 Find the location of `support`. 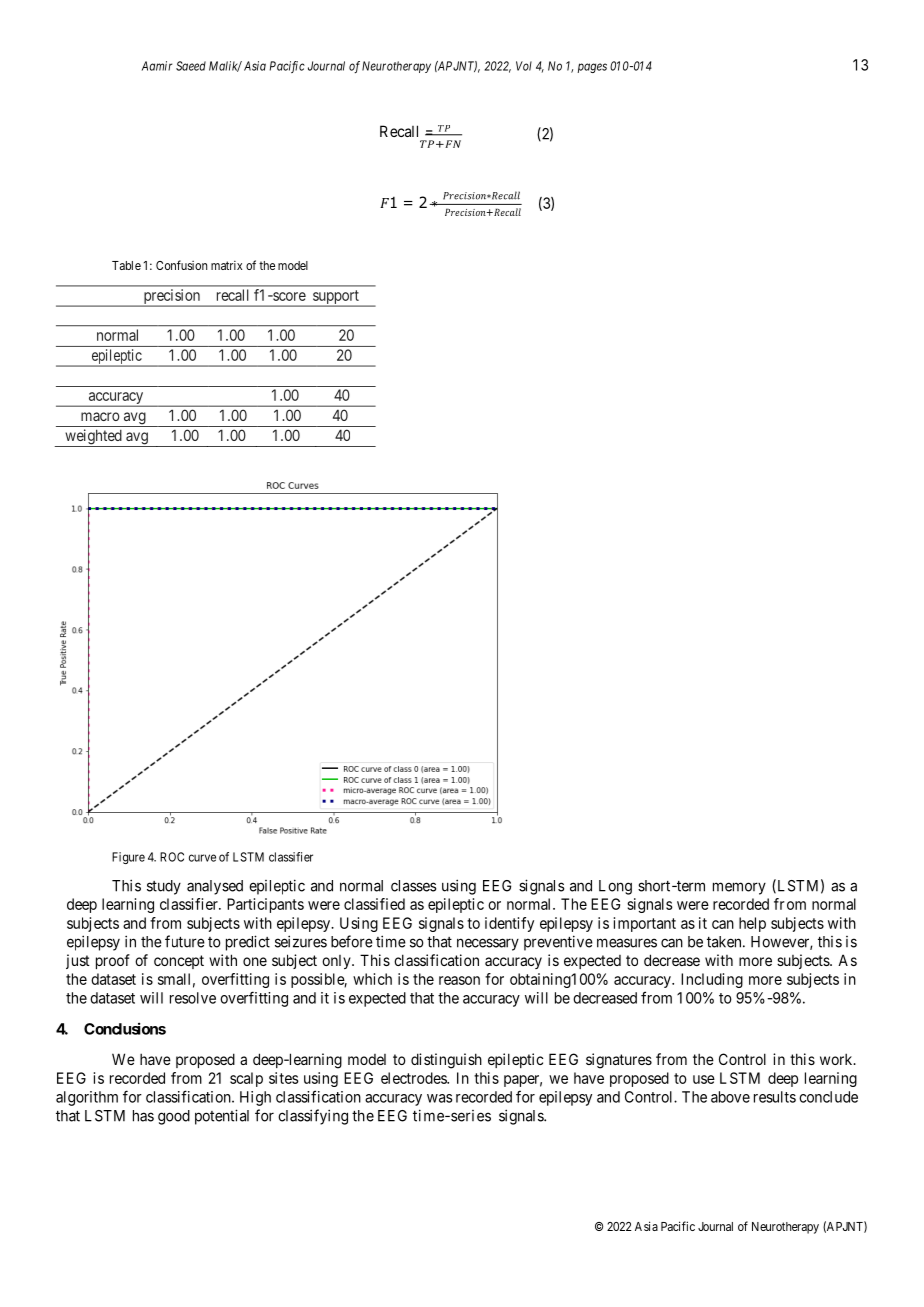

support is located at coordinates (336, 298).
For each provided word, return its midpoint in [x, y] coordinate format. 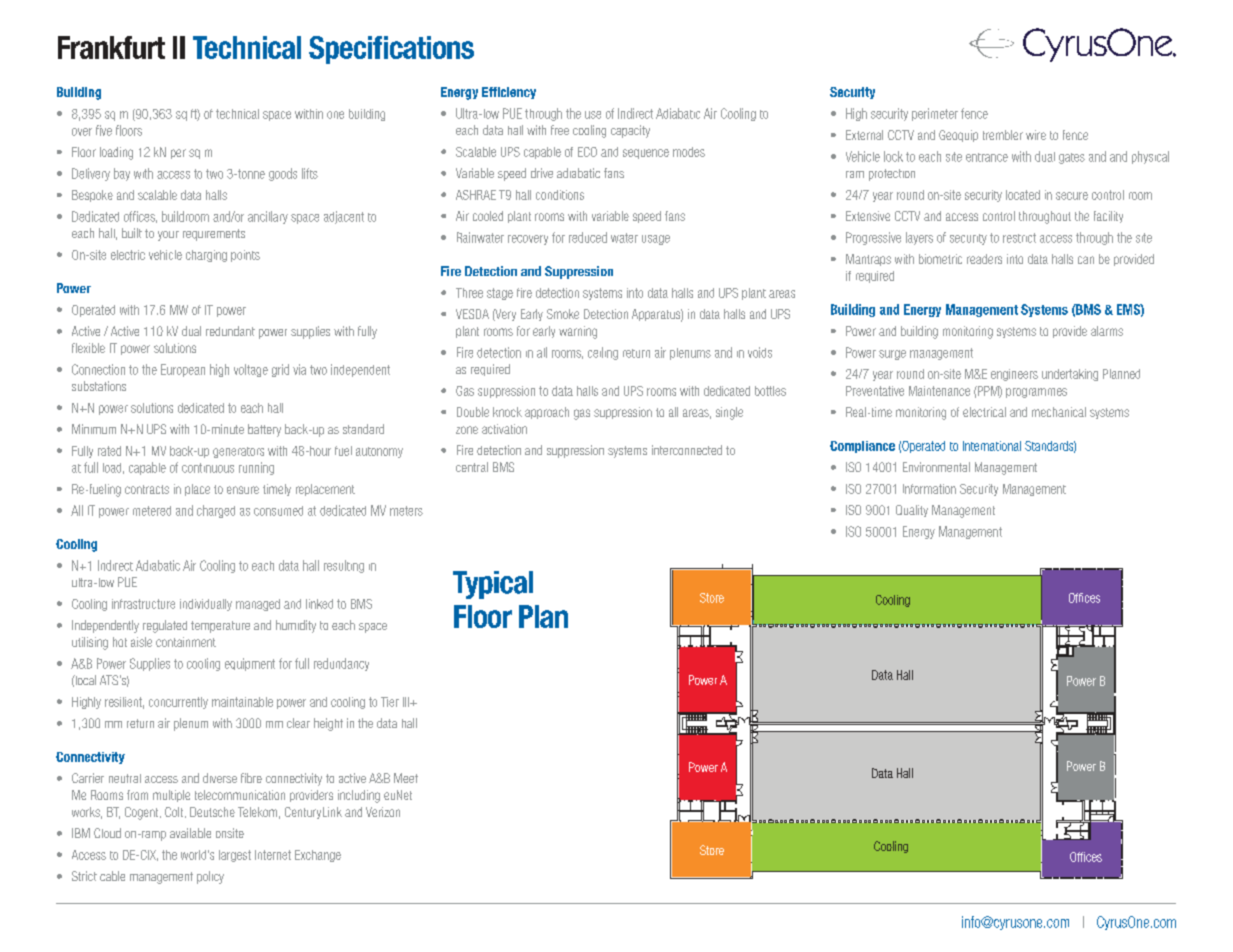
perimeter [935, 114]
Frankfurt [111, 47]
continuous [208, 468]
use [593, 115]
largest [235, 856]
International [992, 446]
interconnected [687, 450]
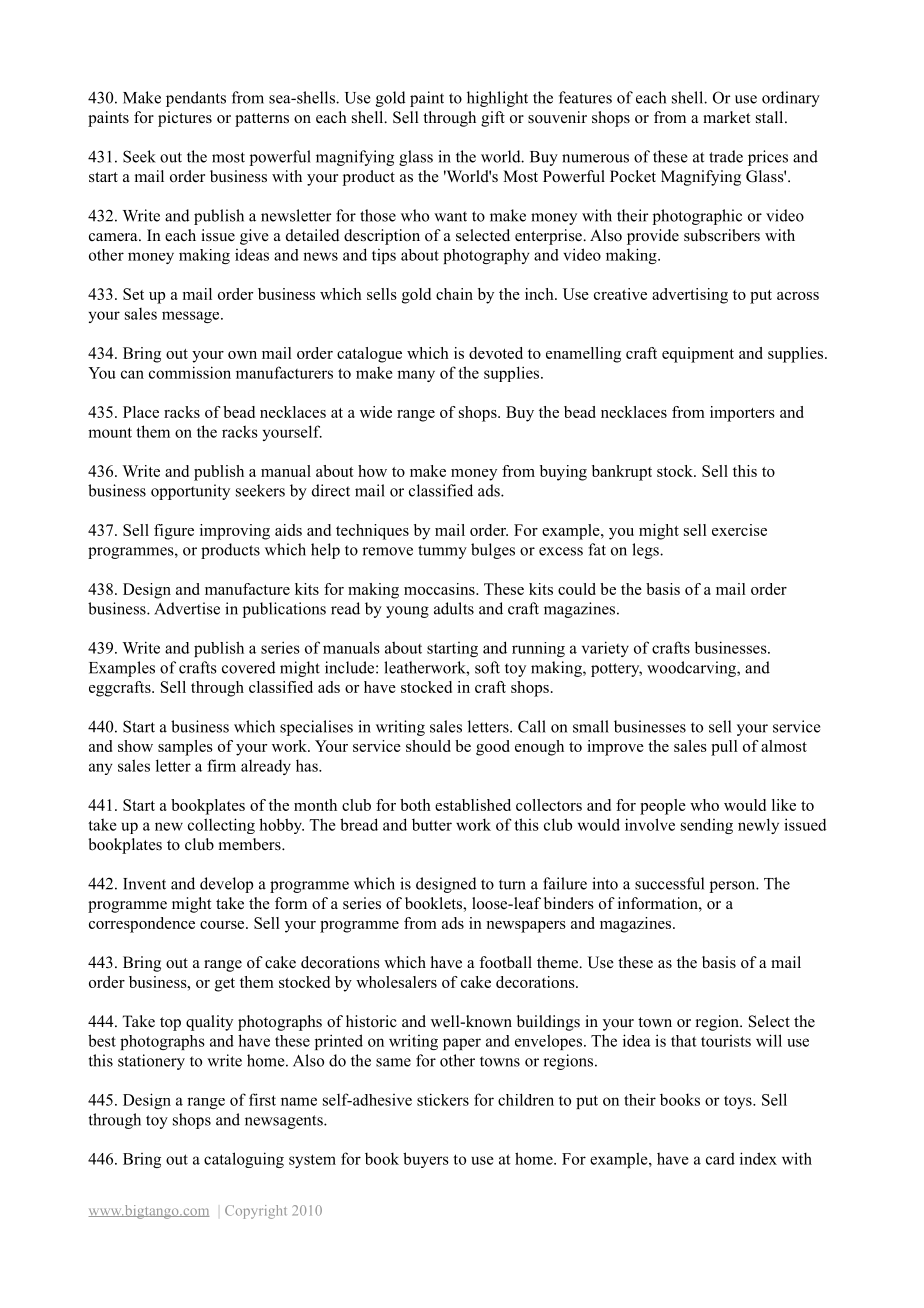 This image has height=1308, width=924. What do you see at coordinates (185, 119) in the image?
I see `pictures` at bounding box center [185, 119].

################

Print the lines above word for word, omitting the pictures.

 Find the location of `support`. 

support is located at coordinates (336, 298).
For each provided word, return its midpoint in [x, y] coordinate format. 
perimeter [935, 114]
Frankfurt [111, 47]
continuous [208, 468]
use [593, 115]
largest [235, 856]
International [992, 446]
interconnected [687, 450]
 This image has height=1308, width=924. What do you see at coordinates (185, 119) in the image?
I see `pictures` at bounding box center [185, 119].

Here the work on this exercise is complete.